Job titles are mostly meaningless, Hogan tells Fortune. “They get in the way. You should stop thinking about titles, and start thinking about what kind of work you want to be doing, and what you don’t care about.”

In coaching sessions, Hogan says she hears a lot of “shoulds” from her clients. “They say, ‘I should care about increasing my salary at my next job,’ or, ‘I should get a promotion.’” 

This is why her worksheet includes the don’t-care column; not everyone necessarily needs to prioritize those things in every new job. 

“Maybe, for this next season in life, they don’t need to care about making more money, or work/life balance,” Hogan suggests. “I honestly think that’s the trap a lot of people are falling into right now, and that makes them feel stagnant. When they prioritize things that should matter instead of what actually does, they’re limiting themselves from what they actually need or want.”

How to really solve burnout

Hogan sees people who say they’re really burned out, and their first priority is a healthy work/life balance. “They don’t care about the size of the company or team, even if in the past, it really mattered.”

With career changes, a sense of progression or linearity can be a trap you can fall into, Hogan says. Focus on the “what I’m optimizing for” category—which some of her clients have filled in with “recovering from burnout,” “surviving parenting during COVID,” and “liking and respecting the leadership team even over my ability to grow my skills in the next role.” 

One in five workers said they’d be willing to take a pay cut—of a median 10% of their salary—if it meant a better work/life balance, or leaving the job market entirely to work for themselves.

In an ideal world, fulfilling work would also offer a pay bump.
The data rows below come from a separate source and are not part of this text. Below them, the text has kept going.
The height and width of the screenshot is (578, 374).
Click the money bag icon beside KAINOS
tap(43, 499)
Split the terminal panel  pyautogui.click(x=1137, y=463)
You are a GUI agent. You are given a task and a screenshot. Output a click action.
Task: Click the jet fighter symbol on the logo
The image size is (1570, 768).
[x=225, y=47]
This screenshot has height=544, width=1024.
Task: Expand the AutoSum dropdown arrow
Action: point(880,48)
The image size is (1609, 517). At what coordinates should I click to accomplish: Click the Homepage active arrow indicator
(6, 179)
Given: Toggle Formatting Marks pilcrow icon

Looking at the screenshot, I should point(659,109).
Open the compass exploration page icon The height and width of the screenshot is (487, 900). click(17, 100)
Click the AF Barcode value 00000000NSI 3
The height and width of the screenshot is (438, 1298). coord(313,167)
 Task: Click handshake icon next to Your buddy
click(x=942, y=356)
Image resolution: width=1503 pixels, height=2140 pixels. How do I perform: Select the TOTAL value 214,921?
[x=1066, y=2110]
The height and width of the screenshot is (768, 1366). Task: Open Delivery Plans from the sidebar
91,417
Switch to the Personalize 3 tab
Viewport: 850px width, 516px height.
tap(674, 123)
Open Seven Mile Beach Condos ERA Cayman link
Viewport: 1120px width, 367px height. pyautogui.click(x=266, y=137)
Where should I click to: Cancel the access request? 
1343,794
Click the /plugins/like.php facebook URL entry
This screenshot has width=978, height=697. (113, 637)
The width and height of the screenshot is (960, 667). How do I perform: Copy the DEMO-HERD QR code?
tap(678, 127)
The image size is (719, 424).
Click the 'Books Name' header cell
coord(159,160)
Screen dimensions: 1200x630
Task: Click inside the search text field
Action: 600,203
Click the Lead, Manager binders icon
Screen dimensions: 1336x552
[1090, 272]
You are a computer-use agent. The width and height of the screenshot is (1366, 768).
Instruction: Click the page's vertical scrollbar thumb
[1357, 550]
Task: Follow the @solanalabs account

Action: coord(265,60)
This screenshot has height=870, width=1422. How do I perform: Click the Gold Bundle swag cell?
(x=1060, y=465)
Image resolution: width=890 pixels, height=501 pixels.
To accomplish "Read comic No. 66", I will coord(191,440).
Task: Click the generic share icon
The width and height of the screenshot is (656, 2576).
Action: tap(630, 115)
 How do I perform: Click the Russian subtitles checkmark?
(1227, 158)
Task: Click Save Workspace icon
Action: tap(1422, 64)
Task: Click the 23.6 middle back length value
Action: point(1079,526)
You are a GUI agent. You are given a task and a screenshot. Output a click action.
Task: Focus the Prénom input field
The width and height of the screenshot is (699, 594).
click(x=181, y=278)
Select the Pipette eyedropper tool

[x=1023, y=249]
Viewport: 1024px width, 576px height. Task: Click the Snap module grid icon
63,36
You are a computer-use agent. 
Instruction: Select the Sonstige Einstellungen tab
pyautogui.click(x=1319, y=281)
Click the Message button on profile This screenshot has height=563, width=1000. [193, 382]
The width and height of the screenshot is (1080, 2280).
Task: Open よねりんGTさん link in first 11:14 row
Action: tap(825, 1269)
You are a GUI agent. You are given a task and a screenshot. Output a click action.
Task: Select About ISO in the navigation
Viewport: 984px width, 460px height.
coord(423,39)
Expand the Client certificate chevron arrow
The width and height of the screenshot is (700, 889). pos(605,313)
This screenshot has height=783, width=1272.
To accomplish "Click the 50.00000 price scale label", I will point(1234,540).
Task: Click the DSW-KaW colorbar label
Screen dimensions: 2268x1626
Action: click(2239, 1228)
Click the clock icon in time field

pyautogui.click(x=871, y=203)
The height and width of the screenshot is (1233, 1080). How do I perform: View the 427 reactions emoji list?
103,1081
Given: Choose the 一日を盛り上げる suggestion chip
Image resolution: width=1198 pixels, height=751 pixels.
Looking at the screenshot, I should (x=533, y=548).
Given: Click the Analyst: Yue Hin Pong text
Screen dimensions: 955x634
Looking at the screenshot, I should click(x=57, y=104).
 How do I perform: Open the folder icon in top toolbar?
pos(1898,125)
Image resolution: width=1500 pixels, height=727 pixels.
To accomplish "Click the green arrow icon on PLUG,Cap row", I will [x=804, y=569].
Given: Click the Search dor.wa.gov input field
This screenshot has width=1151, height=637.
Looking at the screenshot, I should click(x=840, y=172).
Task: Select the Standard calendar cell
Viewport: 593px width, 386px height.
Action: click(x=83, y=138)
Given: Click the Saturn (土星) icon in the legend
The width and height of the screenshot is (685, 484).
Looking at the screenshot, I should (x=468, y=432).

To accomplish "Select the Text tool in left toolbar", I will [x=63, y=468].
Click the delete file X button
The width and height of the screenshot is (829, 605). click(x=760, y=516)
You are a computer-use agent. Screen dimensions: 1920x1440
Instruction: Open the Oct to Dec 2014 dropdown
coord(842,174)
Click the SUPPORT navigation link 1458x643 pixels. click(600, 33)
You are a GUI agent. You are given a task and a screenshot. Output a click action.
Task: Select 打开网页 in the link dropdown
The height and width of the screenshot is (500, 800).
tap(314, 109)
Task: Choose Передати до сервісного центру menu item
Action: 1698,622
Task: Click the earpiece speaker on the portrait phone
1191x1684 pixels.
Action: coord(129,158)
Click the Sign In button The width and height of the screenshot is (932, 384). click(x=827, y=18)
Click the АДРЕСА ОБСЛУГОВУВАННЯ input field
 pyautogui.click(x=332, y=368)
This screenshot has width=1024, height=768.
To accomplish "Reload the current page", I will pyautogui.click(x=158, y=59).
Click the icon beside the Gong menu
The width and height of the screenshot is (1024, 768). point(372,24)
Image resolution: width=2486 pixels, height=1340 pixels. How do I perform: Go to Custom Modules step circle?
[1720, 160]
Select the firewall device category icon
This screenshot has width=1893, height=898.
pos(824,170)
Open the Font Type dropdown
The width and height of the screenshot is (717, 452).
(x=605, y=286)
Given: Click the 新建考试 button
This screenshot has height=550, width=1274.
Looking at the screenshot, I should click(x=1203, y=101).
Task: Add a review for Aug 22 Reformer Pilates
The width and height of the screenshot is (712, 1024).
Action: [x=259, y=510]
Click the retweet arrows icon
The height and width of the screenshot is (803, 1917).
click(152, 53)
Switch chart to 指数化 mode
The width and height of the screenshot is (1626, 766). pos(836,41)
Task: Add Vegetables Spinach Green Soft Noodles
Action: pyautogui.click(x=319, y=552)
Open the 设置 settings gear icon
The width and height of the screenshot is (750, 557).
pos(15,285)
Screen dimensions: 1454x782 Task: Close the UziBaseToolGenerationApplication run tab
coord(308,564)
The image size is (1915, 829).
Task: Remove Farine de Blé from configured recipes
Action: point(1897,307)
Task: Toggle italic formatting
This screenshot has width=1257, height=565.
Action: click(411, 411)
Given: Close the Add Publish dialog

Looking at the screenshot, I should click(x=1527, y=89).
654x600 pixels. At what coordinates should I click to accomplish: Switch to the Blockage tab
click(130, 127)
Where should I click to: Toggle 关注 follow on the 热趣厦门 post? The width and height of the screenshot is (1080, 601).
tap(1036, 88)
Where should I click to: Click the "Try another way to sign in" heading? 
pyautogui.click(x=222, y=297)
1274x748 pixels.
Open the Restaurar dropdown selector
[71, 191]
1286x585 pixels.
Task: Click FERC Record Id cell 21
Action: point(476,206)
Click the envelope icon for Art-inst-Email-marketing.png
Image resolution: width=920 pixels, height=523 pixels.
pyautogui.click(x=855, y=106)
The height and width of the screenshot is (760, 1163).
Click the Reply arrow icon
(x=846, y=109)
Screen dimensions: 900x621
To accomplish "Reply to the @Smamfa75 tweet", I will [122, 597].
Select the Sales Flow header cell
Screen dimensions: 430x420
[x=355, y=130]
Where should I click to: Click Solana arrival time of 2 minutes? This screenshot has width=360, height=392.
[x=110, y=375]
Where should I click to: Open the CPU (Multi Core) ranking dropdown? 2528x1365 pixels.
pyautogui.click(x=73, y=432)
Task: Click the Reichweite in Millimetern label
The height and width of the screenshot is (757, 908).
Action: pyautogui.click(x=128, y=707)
But for many, as Hogan pointed out, optimizing for all-around happiness rarely lets workers down. 

In December, Devinder Lamsar, a communications director in Toronto, left her job—and her stock options—at Restaurant Brands International, for another, lower-paying job as a freelance account director at a social impact consulting firm. 

“I’ve never been more fulfilled,” Lamsar tells Fortune. “The benefit of working on fulfilling projects with an incredible team more than offsets any salary difference.”

Her new role is fully remote, which allows her the chance to drop her daughter off at day care before logging on for the day, another crucial perk. “If the pandemic taught us anything,” she says, “it’s that life is too short to be unhappy at work.”